▶ _Problem_: Starting at the top of the data and ending with the line that holds "Berita Liga 1 (408, 1192)", transcribe each line exactly; include both ends.

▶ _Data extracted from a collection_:
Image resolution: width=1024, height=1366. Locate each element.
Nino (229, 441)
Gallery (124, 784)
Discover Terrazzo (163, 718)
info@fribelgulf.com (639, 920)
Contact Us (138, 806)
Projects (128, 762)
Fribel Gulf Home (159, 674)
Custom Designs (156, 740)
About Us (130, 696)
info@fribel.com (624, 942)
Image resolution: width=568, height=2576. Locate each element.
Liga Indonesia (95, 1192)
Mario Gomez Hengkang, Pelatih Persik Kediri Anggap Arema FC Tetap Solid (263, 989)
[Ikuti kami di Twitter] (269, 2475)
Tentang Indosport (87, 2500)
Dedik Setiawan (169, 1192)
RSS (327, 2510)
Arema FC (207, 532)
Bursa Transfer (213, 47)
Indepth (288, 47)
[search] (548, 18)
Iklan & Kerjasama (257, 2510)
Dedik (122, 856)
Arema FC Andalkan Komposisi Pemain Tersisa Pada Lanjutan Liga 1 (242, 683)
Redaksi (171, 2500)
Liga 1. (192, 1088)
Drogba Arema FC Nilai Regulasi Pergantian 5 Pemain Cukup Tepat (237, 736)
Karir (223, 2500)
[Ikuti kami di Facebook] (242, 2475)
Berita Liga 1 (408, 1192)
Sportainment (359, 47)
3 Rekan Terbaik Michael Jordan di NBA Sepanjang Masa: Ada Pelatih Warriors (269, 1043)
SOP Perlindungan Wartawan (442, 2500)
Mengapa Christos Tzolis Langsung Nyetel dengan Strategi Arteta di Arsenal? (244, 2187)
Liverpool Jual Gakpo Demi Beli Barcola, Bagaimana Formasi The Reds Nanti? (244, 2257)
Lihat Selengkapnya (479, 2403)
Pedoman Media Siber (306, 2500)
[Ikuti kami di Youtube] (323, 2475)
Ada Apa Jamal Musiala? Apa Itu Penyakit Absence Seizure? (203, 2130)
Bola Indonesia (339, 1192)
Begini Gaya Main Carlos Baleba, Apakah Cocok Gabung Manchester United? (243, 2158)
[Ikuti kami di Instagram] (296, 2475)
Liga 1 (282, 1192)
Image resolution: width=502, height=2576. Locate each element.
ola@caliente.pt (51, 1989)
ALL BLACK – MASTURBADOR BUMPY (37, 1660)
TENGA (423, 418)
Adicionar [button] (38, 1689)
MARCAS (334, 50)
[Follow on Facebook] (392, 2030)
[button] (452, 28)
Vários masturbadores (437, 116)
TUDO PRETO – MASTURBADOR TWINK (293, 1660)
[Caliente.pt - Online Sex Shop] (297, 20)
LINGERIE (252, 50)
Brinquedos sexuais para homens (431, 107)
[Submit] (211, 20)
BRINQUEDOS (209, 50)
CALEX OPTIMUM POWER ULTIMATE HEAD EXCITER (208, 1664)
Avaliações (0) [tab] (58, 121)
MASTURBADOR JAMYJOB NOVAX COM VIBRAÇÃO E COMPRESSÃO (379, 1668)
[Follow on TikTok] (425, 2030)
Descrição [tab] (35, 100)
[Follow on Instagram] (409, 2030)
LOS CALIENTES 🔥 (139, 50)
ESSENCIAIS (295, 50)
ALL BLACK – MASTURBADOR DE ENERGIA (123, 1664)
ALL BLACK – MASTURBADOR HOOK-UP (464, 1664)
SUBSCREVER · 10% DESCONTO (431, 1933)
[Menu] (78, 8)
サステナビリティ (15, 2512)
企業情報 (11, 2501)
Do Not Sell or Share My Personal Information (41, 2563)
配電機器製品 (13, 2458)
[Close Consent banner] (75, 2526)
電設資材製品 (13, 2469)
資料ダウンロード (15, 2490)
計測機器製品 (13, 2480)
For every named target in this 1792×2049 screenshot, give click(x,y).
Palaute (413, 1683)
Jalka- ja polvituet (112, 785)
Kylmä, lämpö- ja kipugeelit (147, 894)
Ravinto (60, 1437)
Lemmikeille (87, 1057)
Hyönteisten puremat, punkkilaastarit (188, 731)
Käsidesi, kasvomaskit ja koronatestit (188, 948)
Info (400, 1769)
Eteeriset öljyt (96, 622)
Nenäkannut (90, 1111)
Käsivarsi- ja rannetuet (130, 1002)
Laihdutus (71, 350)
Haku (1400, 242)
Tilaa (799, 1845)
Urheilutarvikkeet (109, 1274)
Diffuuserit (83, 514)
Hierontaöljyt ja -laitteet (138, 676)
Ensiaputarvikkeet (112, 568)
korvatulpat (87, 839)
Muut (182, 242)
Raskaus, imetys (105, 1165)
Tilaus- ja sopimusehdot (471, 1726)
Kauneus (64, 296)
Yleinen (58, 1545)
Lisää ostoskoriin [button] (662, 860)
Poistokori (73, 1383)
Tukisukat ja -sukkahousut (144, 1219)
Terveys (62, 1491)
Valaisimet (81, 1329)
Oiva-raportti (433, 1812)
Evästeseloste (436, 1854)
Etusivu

▶ _Your response_:
Image resolution: width=1024, height=1366. Locate each element.
Nino (229, 441)
Gallery (124, 784)
Discover Terrazzo (163, 718)
info@fribelgulf.com (639, 920)
Contact Us (138, 806)
Projects (128, 762)
Fribel Gulf Home (159, 674)
Custom Designs (156, 740)
About Us (130, 696)
info@fribel.com (624, 942)
Image resolution: width=568, height=2576. Locate each element.
Liga Indonesia (95, 1192)
Mario Gomez Hengkang, Pelatih Persik Kediri Anggap Arema FC Tetap Solid (263, 989)
[Ikuti kami di Twitter] (269, 2475)
Tentang Indosport (87, 2500)
Dedik Setiawan (169, 1192)
RSS (327, 2510)
Arema FC (207, 532)
Bursa Transfer (213, 47)
Indepth (288, 47)
[search] (548, 18)
Iklan & Kerjasama (257, 2510)
Dedik (122, 856)
Arema FC Andalkan Komposisi Pemain Tersisa Pada Lanjutan Liga 1 (242, 683)
Redaksi (171, 2500)
Liga 1. (192, 1088)
Drogba Arema FC Nilai Regulasi Pergantian 5 Pemain Cukup Tepat (237, 736)
Karir (223, 2500)
[Ikuti kami di Facebook] (242, 2475)
Berita Liga 1 (408, 1192)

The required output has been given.